* INSTRUCTIONS TO FOLLOW
Rewrite the stretch of data from the line containing "Click the green Share Screen icon" through the end of the data, swapping "icon" for "button" and keeping everything else the same. Leave the pictures out.

(Dataset entries)
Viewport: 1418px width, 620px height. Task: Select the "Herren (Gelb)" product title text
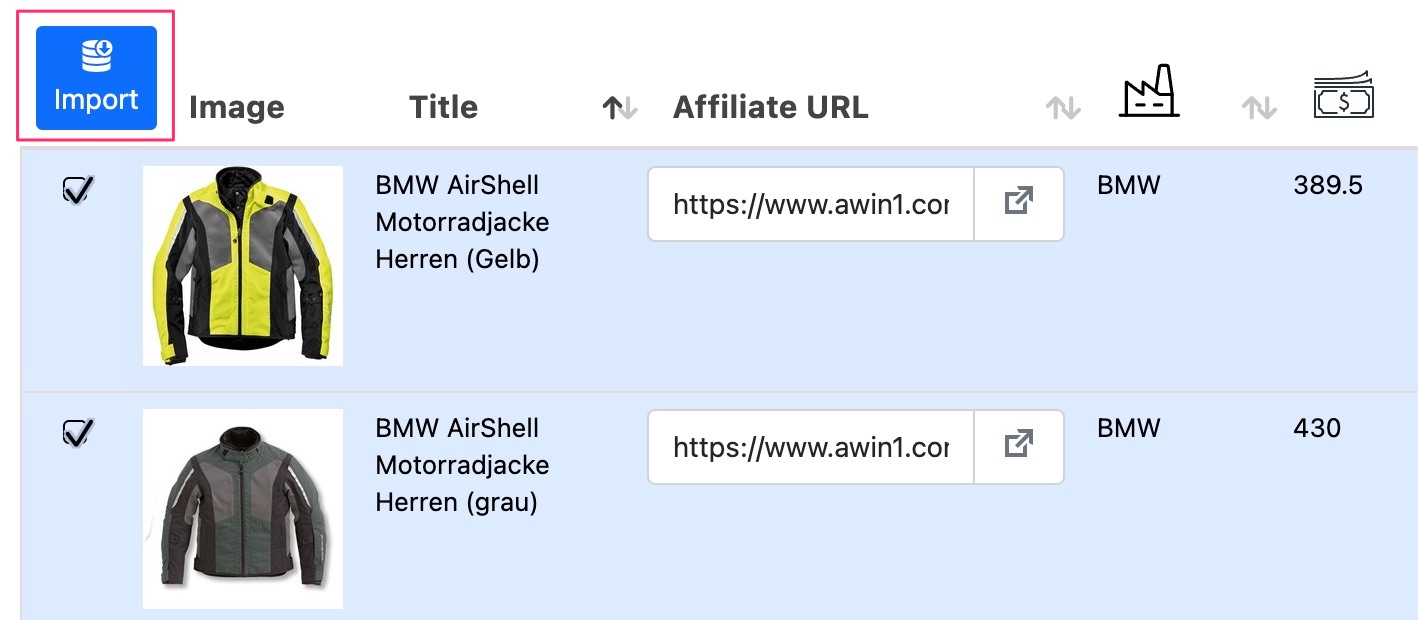(x=457, y=260)
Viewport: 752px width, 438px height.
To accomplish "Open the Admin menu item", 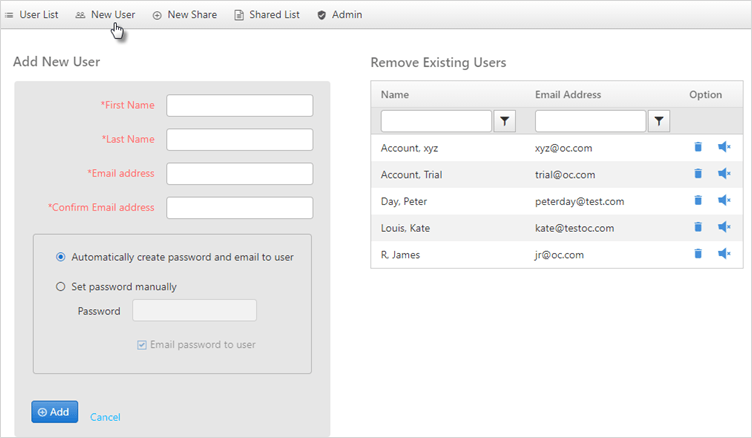I will (340, 15).
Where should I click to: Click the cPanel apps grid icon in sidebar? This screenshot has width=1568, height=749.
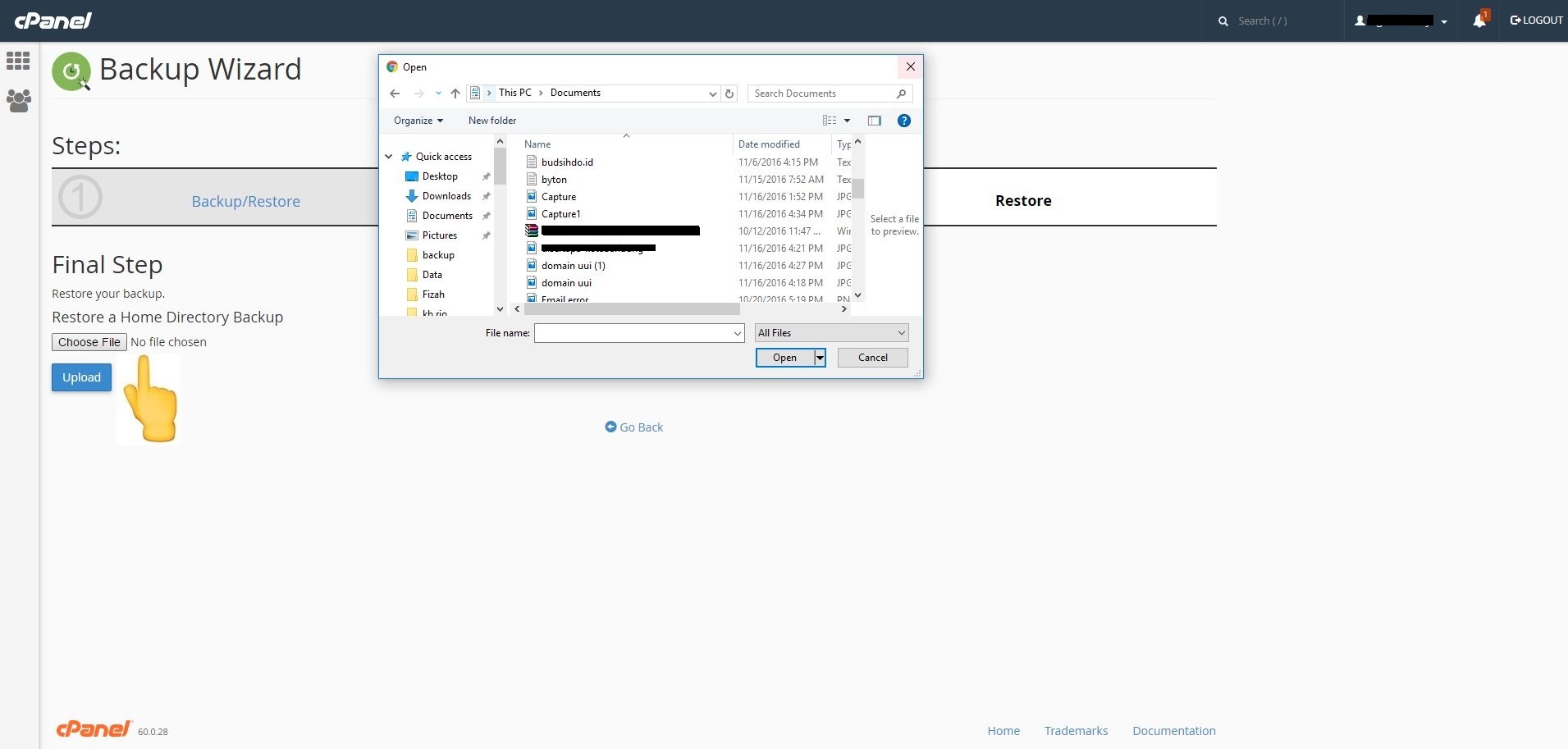click(18, 61)
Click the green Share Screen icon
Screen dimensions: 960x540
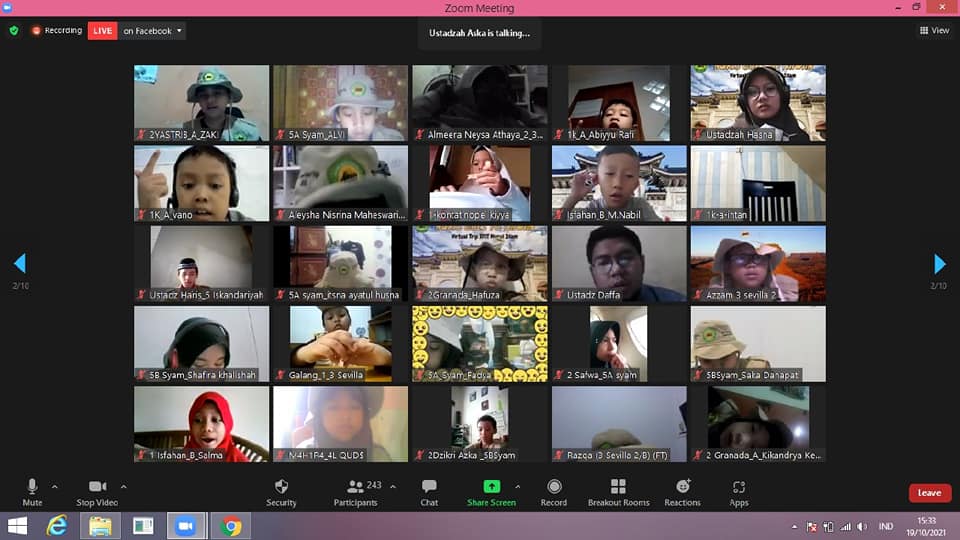point(491,486)
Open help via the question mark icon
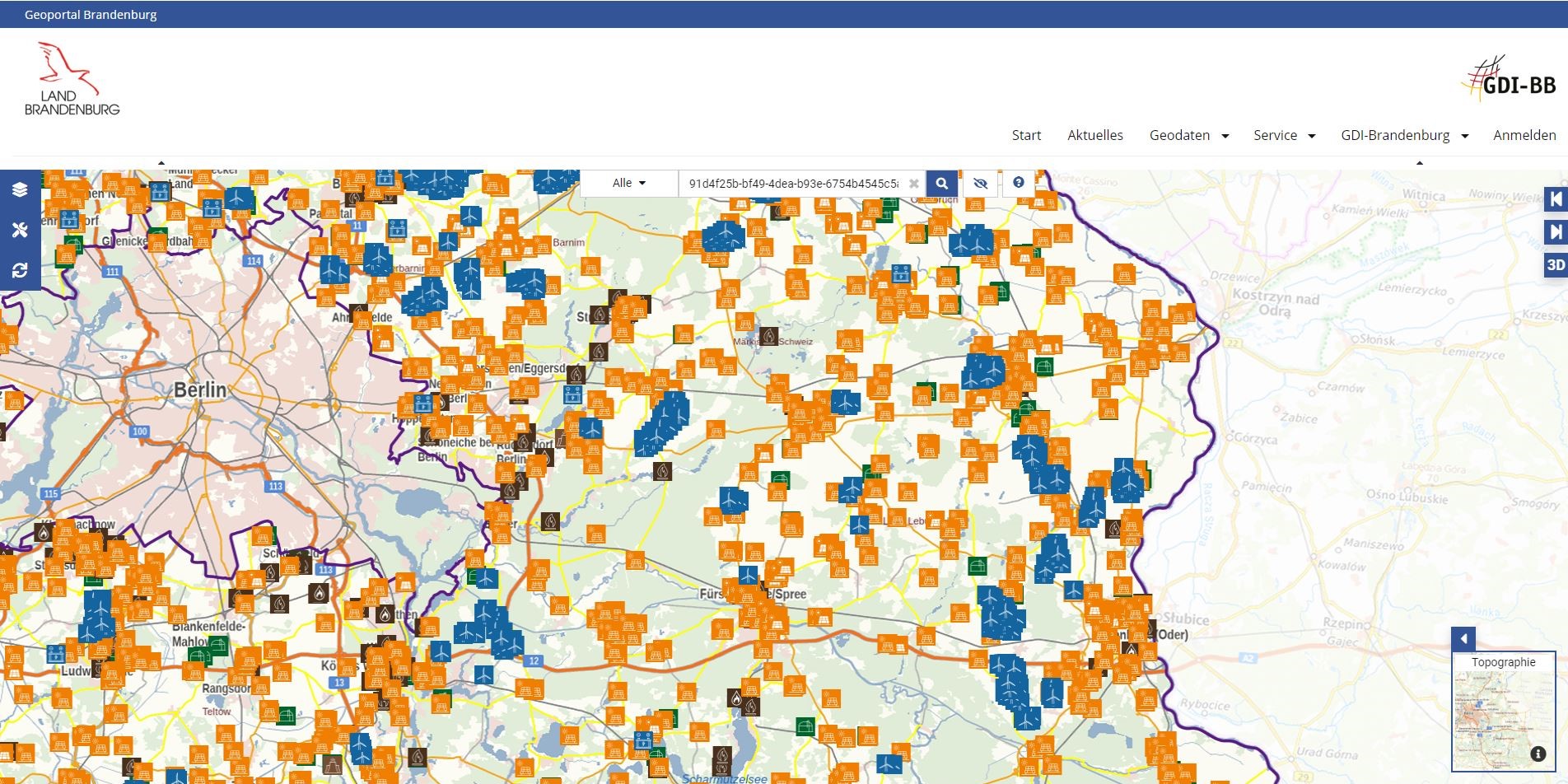Viewport: 1568px width, 784px height. [x=1019, y=182]
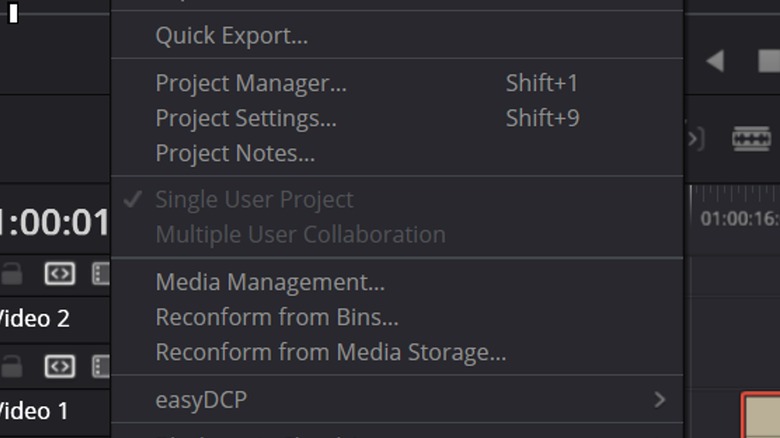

* CORRECT RESULT
Click the green Share Screen button
Screen dimensions: 960x540
point(491,486)
Open help via the question mark button
Viewport: 1568px width, 784px height. [x=1019, y=182]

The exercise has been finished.